Mai Qing, Zhang Xin
Department of Statistics, Florida State University, Tallahassee, Florida.
Biometrics. 2019 Sep;75(3):734-744. doi: 10.1111/biom.13043. Epub 2019 Apr 9.
It is increasingly interesting to model the relationship between two sets of high-dimensional measurements with potentially high correlations. Canonical correlation analysis (CCA) is a classical tool that explores the dependency of two multivariate random variables and extracts canonical pairs of highly correlated linear combinations. Driven by applications in genomics, text mining, and imaging research, among others, many recent studies generalize CCA to high-dimensional settings. However, most of them either rely on strong assumptions on covariance matrices, or do not produce nested solutions. We propose a new sparse CCA (SCCA) method that recasts high-dimensional CCA as an iterative penalized least squares problem. Thanks to the new iterative penalized least squares formulation, our method directly estimates the sparse CCA directions with efficient algorithms. Therefore, in contrast to some existing methods, the new SCCA does not impose any sparsity assumptions on the covariance matrices. The proposed SCCA is also very flexible in the sense that it can be easily combined with properly chosen penalty functions to perform structured variable selection and incorporate prior information. Moreover, our proposal of SCCA produces nested solutions and thus provides great convenient in practice. Theoretical results show that SCCA can consistently estimate the true canonical pairs with an overwhelming probability in ultra-high dimensions. Numerical results also demonstrate the competitive performance of SCCA.

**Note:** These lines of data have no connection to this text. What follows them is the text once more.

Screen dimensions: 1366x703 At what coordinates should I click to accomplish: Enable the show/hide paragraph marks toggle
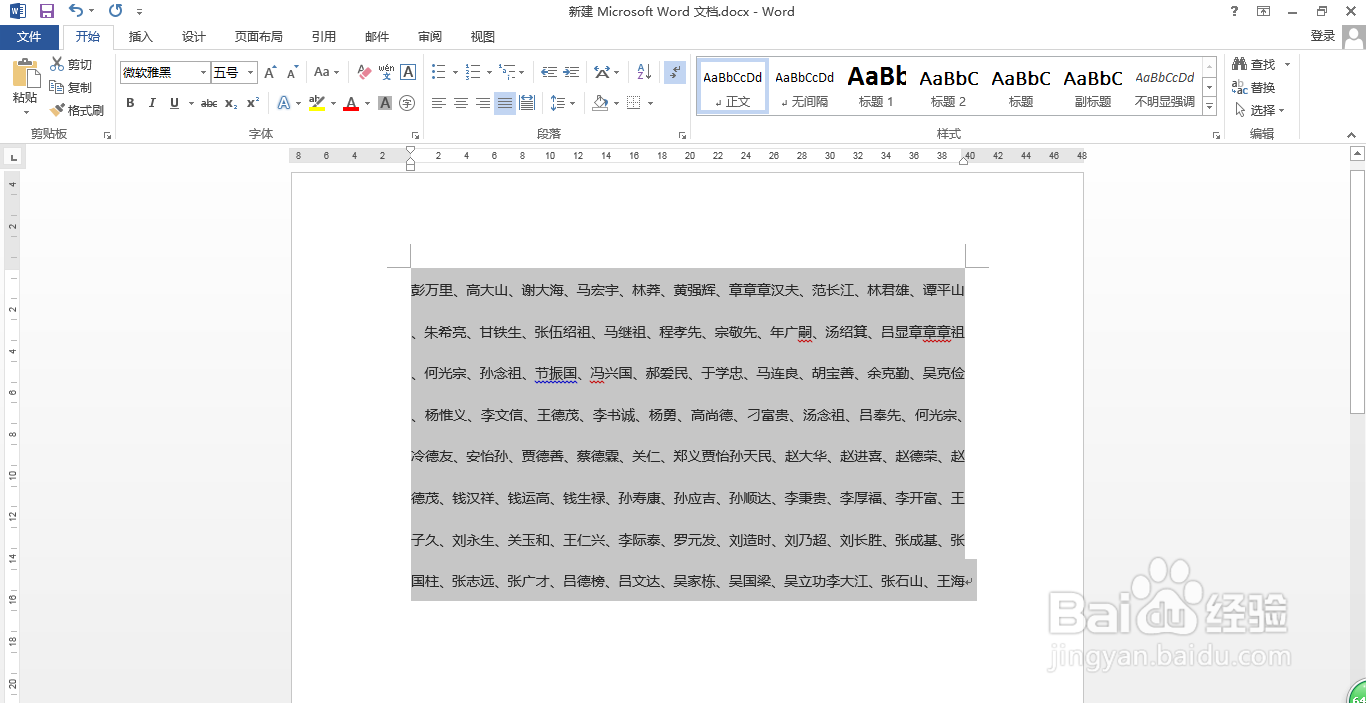tap(676, 72)
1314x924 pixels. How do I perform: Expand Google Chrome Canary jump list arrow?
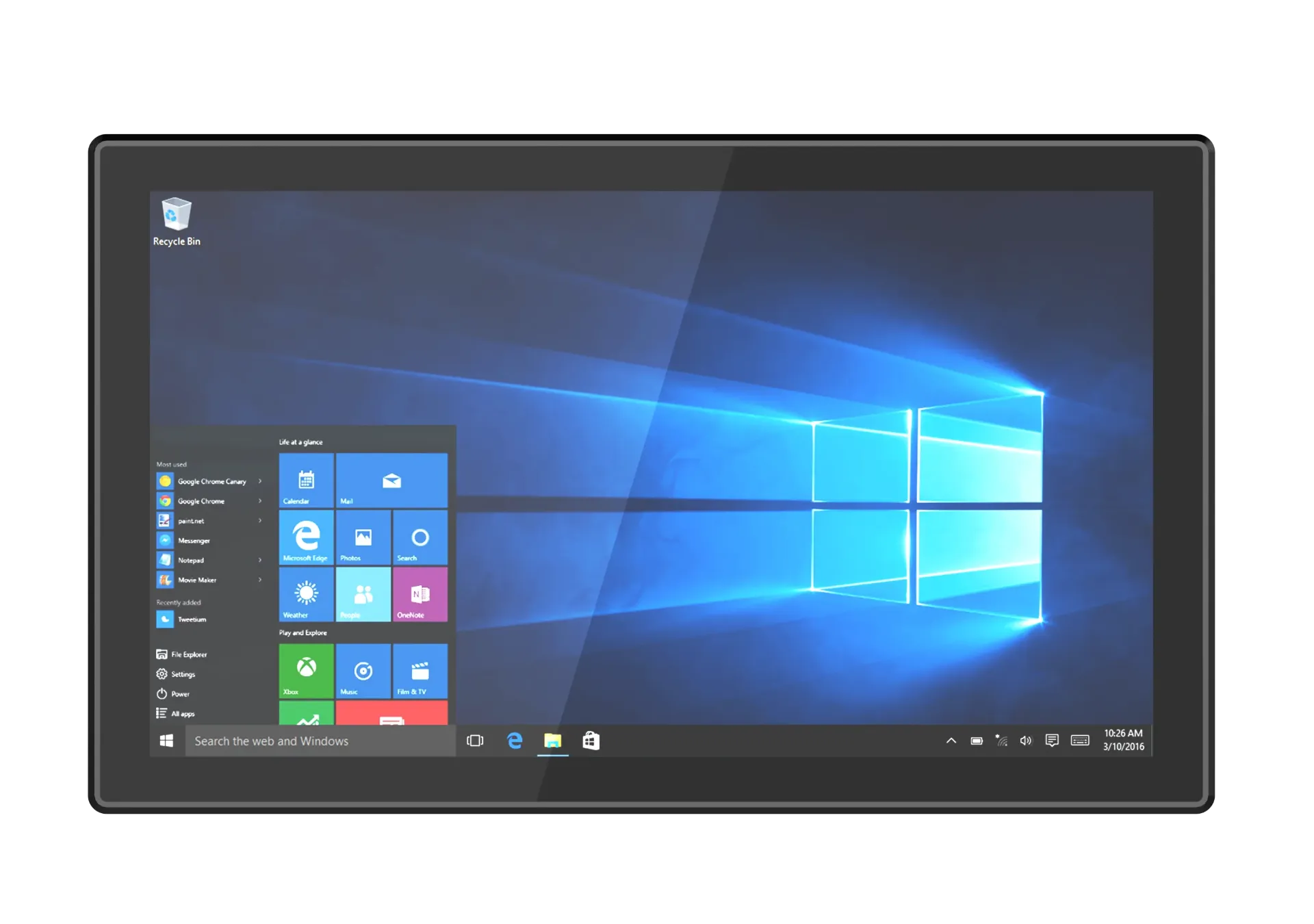click(x=260, y=481)
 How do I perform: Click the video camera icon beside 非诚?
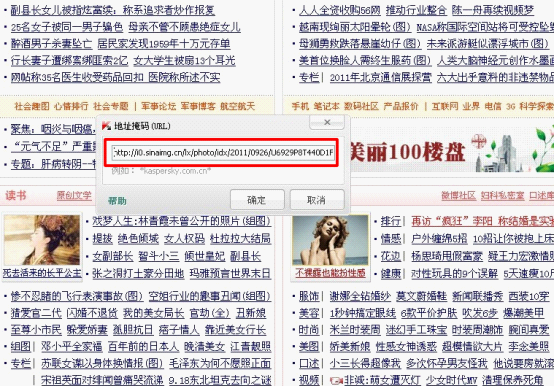point(336,381)
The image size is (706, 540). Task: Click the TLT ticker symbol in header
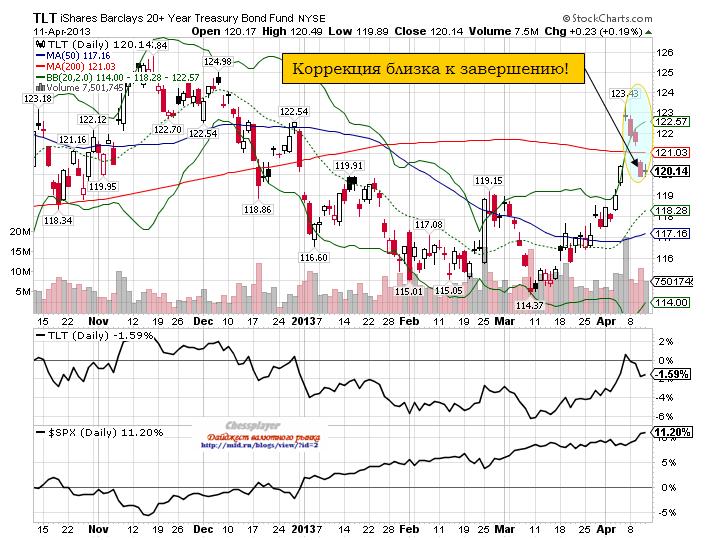click(x=43, y=17)
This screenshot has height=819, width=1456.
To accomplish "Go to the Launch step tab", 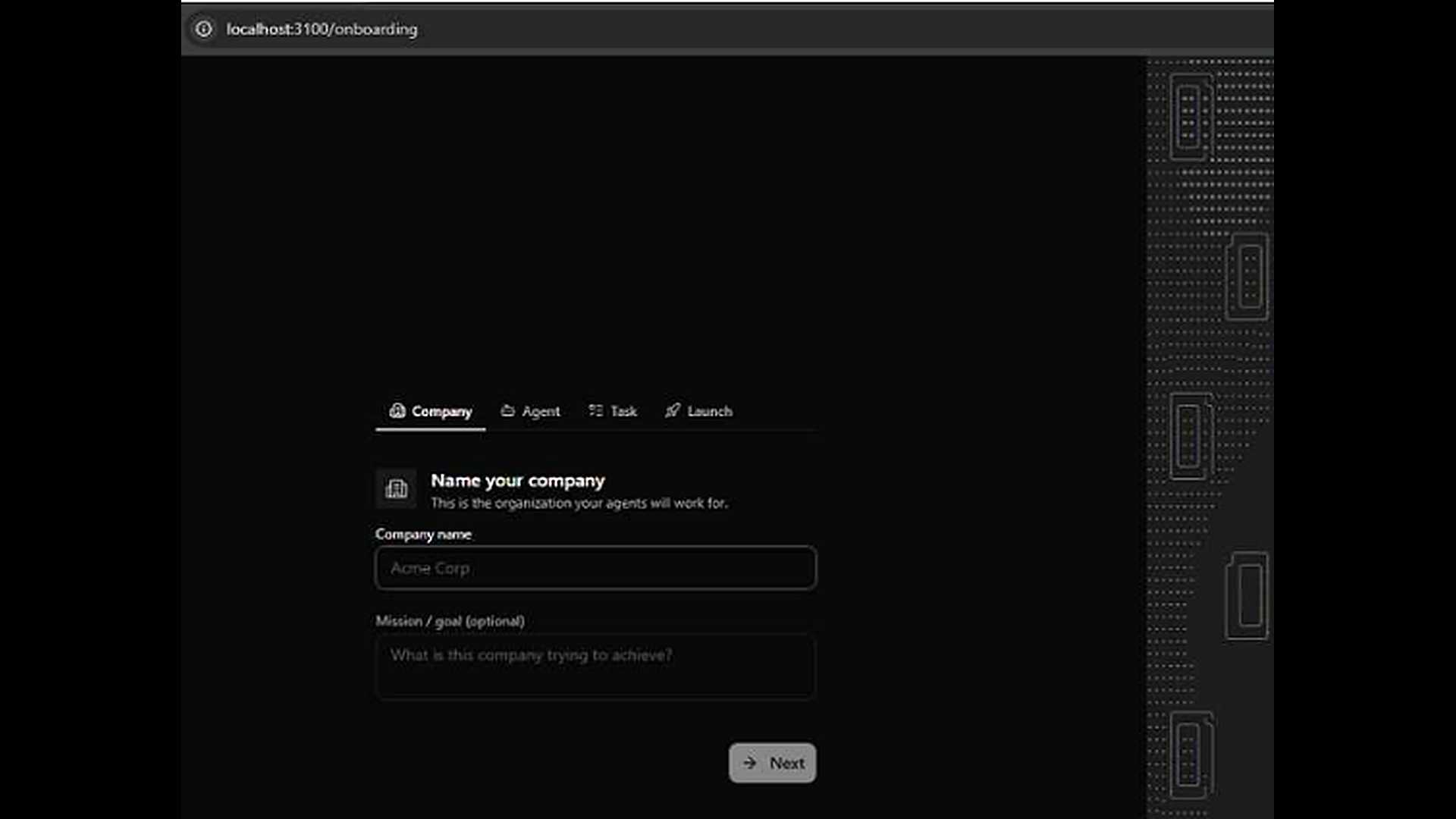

对两组可能具有高度相关性的高维测量数据之间的关系进行建模变得越来越有趣。典型相关分析(CCA)是一种经典工具,用于探索两个多元随机变量之间的依赖性,并提取高度相关的线性组合的典型对。受基因组学、文本挖掘和成像研究等领域应用的推动,最近许多研究将CCA推广到高维环境。然而,它们中的大多数要么依赖于协方差矩阵的强假设,要么不产生嵌套解。我们提出了一种新的稀疏CCA(SCCA)方法,将高维CCA重新表述为一个迭代惩罚最小二乘问题。由于新的迭代惩罚最小二乘公式,我们的方法使用高效算法直接估计稀疏CCA方向。因此,与一些现有方法相比,新的SCCA不对协方差矩阵施加任何稀疏性假设。所提出的SCCA在可以很容易地与适当选择的惩罚函数相结合以执行结构化变量选择并纳入先验信息的意义上也非常灵活。此外,我们提出的SCCA产生嵌套解,因此在实践中提供了极大的便利。理论结果表明,SCCA在超高维中可以以压倒性的概率一致地估计真正的典型对。数值结果也证明了SCCA的竞争性能。